En toen kwam ik met de echtgenoot langs voor een welverdiend glaasje. We streken na de welkomstkussen neer aan een belendend tafeltje. Nog voor de rosé ons had bereikt klonk er een onderdrukt gerinkel op vanuit mijn stokoude, ooit in Rome gescoorde handtas, in de huiselijke kring beter bekend als ‘die hutkoffer’, waarvan ik de diepere krochten tot op de dag van vandaag nog steeds niet heb doorgrond. Maar afgaande op het gerinkel kwam ik uit bij vakje zoveel en de mobiel van de echtgenoot. Voor de kenners: een Alcatel Onetouch van voor de geschiedschrijving, met zo’n antiek openklapschermpje. Met grote knoppen en maar één functie: bellen. De echtgenoot wil er nog niet dood mee aangetroffen worden wegens allergisch voor moderne communicatie-apparatuur en een pesthekel aan patsergedrag en ostentatief telefoneren in het openbaar. Maar ik wil hem af en toe kunnen bereiken. In een supermarkt waar hij steevast uit beeld verdwijnt, op een vliegveld, in een eventueel buitenland. Als dat allemaal niet aan de orde is, woont dat ding in mijn tas. Meestal staat ie uit. Dit keer even niet, de boodschappen lagen nog in de auto, ik moest nog terugschakelen.

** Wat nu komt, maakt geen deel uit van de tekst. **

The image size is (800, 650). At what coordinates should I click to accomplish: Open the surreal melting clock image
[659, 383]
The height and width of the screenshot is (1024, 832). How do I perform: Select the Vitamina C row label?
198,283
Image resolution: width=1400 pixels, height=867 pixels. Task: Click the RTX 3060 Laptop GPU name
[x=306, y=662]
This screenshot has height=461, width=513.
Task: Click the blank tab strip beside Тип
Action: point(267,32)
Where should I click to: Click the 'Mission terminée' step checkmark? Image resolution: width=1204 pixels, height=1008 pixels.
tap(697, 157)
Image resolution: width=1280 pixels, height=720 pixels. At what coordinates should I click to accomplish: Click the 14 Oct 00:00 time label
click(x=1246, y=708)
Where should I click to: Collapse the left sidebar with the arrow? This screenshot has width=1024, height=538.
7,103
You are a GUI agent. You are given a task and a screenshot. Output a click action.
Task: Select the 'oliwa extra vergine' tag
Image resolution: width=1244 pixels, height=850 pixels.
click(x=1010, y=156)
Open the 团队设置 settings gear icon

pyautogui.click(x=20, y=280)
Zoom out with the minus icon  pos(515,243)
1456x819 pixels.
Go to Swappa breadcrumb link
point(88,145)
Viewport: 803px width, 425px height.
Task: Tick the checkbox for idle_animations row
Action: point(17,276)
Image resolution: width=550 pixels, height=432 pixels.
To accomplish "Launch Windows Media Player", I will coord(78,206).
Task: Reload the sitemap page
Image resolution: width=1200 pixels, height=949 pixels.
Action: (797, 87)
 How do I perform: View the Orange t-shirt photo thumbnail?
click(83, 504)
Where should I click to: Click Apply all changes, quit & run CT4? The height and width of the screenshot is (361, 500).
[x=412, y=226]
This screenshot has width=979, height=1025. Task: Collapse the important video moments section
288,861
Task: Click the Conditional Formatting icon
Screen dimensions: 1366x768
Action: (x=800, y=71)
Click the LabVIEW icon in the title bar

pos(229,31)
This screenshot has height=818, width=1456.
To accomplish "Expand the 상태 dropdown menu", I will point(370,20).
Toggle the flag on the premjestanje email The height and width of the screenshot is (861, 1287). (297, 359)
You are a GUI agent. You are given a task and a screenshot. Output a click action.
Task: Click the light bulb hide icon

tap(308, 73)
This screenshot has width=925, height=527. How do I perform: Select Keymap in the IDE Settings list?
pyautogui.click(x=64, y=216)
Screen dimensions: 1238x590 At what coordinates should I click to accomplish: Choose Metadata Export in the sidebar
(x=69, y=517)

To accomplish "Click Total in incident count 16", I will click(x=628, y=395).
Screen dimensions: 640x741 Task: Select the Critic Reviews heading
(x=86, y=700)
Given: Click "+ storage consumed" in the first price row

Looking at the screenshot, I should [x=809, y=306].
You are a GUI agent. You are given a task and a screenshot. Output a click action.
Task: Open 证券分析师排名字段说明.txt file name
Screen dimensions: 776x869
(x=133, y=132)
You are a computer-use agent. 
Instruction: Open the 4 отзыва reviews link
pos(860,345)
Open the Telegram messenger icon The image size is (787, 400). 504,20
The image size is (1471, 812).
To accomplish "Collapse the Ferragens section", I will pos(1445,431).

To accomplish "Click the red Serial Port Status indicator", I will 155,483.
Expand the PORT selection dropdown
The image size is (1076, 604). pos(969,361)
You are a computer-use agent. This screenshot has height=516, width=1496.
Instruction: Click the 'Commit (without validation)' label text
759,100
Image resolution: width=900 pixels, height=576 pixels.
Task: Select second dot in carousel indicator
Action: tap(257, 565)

We keken elkaar verschrikt aan. Dat ding gaat alleen over als ik bel, daar weten we van. Geen hond die anders ooit dat nummer intoetst. Ik tuurde tegen de zon in op het schermpje waarop vanzelfsprekend niks te ontcijferen viel. En drukte op ontvangst. “Hallo oui?”
Er volgde een heldere uiteenzetting van de vele voordelen van een crédit voor -en de subsidie op- het plaatsen van zonnepanelen. Ik bedankte vriendelijk en drukte schielijk weg. “Reclame”, meldde ik verontschuldigend.
“Maar wel netwerk!” riep François enthousiast. Mocht hij niet even dat mobieltje lenen? Als hij dat nummer nou meteen doorgaf aan zijn secretaresse (hij bedoelde zijn dochter die thuis vastzat met de twee kleinkinderen en toch niks beters te doen had), dan kon zij het weer doorgeven aan de ‘klant’ en dan kon hij rustig op het terras blijven zitten wegens riant bereikbaar. Hij wenkte meteen de kroegbaas voor een rondje. Zeg dan maar eens nee. Ik legde de oermobiel naast zijn batterij zwijgzame portables. Er rinkelde niks, het hele ‘heure de l’apéro’ niet. Moedeloos verliet François uiteindelijk het terras: “tant pis”. Tijd voor de lunch. Hij had gelijk, zijn dochter kan goed koken. En hij ging er ietwat wankel ter been vandoor.
Terwijl wij even later naar de auto terugliepen rammelde de telefoon in vakje zoveel van de hutkoffer. Net voor het laatste belsignaal kreeg ik hem te pakken. Iemand met een dubbeldik oostblok-accent vroeg naar Frwangzwoizx.
“Die is er even niet. Mag ik de boodschap aannemen?”
Dat mocht. Of ik aan Frwangzwoizx wilde doorgeven dat het goed was.
“Wat?” vroeg ik.
“Dat weet Frwangzwoizx wel.” Waarop de verbinding werd verbroken.
We hebben het aan François doorgegeven, gewoon, door even langs te rijden. Via geen van zijn mobiele nummers kregen we contact.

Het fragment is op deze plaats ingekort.